PSA: I know it's not easy to tell from the outside, or from a website, but
this is the real deal. Things are starting to change; by government standards,
at ludicrous speed. The Healthcare.gov crisis really started a useful fire.

Todd Park, Mikey Dickerson, and the team he's building at USDS and the people
he's placing into new "digital services" teams at other agencies like the VA--
if you meet them you'll quickly find out why they were superstars at their
tech companies.

One important thing to understand is: yes, things really can be vastly
improved IRL, not just in theory. It's not that government IT services ("IT")
suck because the people responsible for it don't care. They're just in a
completely different world, expectations and otherwise, and don't know how
much better it could be.

E.g., they don't know there exists a hosting option that is more secure, more
reliable, and less risky (and costs 90%/$90M less per year). Or that there
exist software people who can build a far better user experience (#1: the
worst UX is downtime, #2: product lead needs a) exist, and b) fight for the
user on every decision), while still meeting all business requirements (for
80%/$20M less per year).

Some people do know, but they can't do it themselves [0], and they also don't
have access to the right people to do it for them; their practical options are
Lockheed Martin's "small-business" subsidiary, or ACRONYM's federal IT
division.

USDS and 18F are fixing this, and much more. They need your help. I'm not sure
what's public, but the progress is incredible. It's still going to take a long
time. Most of all it's going to take more software engineers, designers, PMs,
etc. The tech gap between Silicon Valley and DC is unbelievable until you've
experienced it. Go east! (Or west [1])

It's definitely frustrating to work for/with the government (not sure how it
compares to other institutions that provide many real-world services to a
diverse 300+ million population), but if you're put in a position where you
can actually change things, the impact is enormous. And now you can do that as
a software engineer/technologist with no existing clue about government,
because USDS/18F has leverage and the ability to place you where you can make
that impact. [2]

The federal government deeply impacts all of our lives [3] and whether you
think it should do more or less, there's no reason for what exists to be so
incredibly inefficient and customer-unfriendly, especially when there's a huge
pool of tech people with the skills needed to fix it, and now, a pipeline that
can get them (you!) to the right place. Please apply!

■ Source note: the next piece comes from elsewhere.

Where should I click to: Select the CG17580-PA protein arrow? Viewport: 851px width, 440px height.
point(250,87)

(There's also small teams of engineers [4] on the inside tackling this
problem, if you prefer that (less direct, but avoids gov. pay being capped at
~$150k or so and the strict background checks.) Contact me if you want more
details.)

====

[0] They're also too busy trying to keep their heads above water in a
bureaucratic system that seems to function only because many of the people in
it work so hard, but I digress.

[1] AFAIK, USDS is based in DC (and I think has positions in Boston), 18F is
mostly in SF (Civic Center) and DC, with a few remote people around the US.

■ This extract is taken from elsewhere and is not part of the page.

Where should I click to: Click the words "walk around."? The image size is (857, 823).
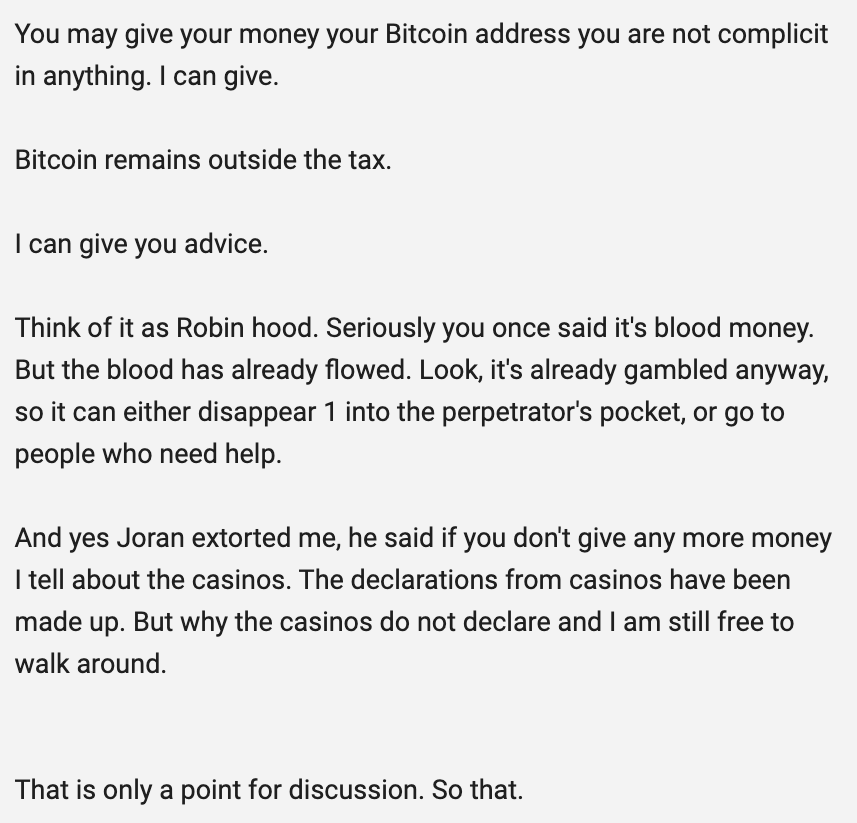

[2] Imagine if you could direct and organize a team of people to rescue
expanded healthcare coverage in the US (oops, Mikey did that already)

Imagine if you could help 22 million veterans get the care they deserve on
time, instead of hundreds of days late

Imagine if you could help "fix" the IRS with auto-prepped tax returns
(definitely seems like the hardest one on this list-- but it's also one that
everyone wants to see happen. And yes it's a policy problem, but it's also a
technical problem-- imagine policymakers having to trust the system that
resulted in the original healthcare.gov. And _informed_ engineering opinions
have much more weight than you'd imagine.)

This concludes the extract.